BRIEF 1 — How would you say "She is a two time Olivier Award winner." from the passage about actress Marcia Warren in French?

Marcia Warren (born 26 November 1942) is an English stage, film and television actress. On stage, she appeared in Blithe Spirit as Madame Arcati and The Sea (2008) at the Theatre Royal, Haymarket. She is currently appearing in Netflix's fifth season of The Crown, in which she plays Queen Elizabeth The Queen Mother.

She is a two time Olivier Award winner.

Early life
Warren trained as an actress at Guildhall School of Music and Drama in London, graduating in 1963. From there on she took the path of many of her performing contemporaries, acting in repertory throughout the country – beginning as an assistant stage manager in David Copperfield in Salisbury.

Career
From 1983 to 1986 she played Vera in the BBC sitcom, No Place Like Home.  From 2013 to 2016, she played the role of Penelope in the ITV sitcom Vicious and also starred in the 2014 sitcom Edge of Heaven as Nanny Mo. She has also appeared in Keeping Up Appearances, Midsomer Murders and Inside No. 9.

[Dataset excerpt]

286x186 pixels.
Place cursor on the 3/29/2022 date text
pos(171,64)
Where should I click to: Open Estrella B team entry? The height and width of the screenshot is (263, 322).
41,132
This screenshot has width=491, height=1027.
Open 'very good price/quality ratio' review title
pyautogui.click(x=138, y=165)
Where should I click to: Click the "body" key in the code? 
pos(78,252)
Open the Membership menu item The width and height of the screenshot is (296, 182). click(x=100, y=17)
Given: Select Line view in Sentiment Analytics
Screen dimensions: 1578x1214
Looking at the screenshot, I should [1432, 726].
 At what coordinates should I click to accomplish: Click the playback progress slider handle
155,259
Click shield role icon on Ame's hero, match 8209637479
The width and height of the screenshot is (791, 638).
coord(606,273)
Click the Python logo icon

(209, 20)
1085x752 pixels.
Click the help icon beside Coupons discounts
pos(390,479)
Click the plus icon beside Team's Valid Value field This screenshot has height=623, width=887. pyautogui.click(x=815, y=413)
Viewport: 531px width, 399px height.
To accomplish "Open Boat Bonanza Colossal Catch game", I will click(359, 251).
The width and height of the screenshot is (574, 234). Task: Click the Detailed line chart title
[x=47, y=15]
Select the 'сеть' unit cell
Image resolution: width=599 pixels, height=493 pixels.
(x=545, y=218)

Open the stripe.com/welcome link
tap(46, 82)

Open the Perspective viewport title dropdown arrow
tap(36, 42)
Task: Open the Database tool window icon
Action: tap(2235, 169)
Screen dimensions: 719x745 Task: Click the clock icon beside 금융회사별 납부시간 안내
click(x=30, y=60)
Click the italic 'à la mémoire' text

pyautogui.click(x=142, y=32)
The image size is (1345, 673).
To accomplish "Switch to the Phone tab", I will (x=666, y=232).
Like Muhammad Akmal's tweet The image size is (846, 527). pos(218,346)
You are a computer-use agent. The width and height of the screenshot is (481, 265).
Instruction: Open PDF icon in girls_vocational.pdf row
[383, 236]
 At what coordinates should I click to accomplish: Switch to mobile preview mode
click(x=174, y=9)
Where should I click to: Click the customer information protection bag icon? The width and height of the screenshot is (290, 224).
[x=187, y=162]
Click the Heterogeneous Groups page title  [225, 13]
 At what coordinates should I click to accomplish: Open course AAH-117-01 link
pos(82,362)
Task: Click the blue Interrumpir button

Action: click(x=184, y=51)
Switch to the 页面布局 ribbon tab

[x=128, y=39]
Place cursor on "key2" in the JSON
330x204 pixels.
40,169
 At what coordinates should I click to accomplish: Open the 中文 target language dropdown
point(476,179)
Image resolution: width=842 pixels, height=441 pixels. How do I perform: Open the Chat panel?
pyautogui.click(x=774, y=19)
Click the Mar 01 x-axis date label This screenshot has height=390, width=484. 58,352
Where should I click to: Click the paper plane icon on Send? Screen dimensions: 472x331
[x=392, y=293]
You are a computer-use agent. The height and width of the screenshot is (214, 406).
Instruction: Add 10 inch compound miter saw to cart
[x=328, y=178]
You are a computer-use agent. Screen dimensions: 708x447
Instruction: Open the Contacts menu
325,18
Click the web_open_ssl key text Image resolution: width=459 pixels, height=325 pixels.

BRIEF 2 — Can you give again the rows of the dataset excerpt, from the line with "Viewport: 531px width, 399px height." up to and including the line with "pyautogui.click(x=142, y=32)"?

FINAL RESULT 1 — Elle a remporté deux fois le prix Olivier.

FINAL RESULT 2 —
Viewport: 531px width, 399px height.
To accomplish "Open Boat Bonanza Colossal Catch game", I will click(359, 251).
The width and height of the screenshot is (574, 234). Task: Click the Detailed line chart title
[x=47, y=15]
Select the 'сеть' unit cell
Image resolution: width=599 pixels, height=493 pixels.
(x=545, y=218)

Open the stripe.com/welcome link
tap(46, 82)

Open the Perspective viewport title dropdown arrow
tap(36, 42)
Task: Open the Database tool window icon
Action: tap(2235, 169)
Screen dimensions: 719x745 Task: Click the clock icon beside 금융회사별 납부시간 안내
click(x=30, y=60)
Click the italic 'à la mémoire' text

pyautogui.click(x=142, y=32)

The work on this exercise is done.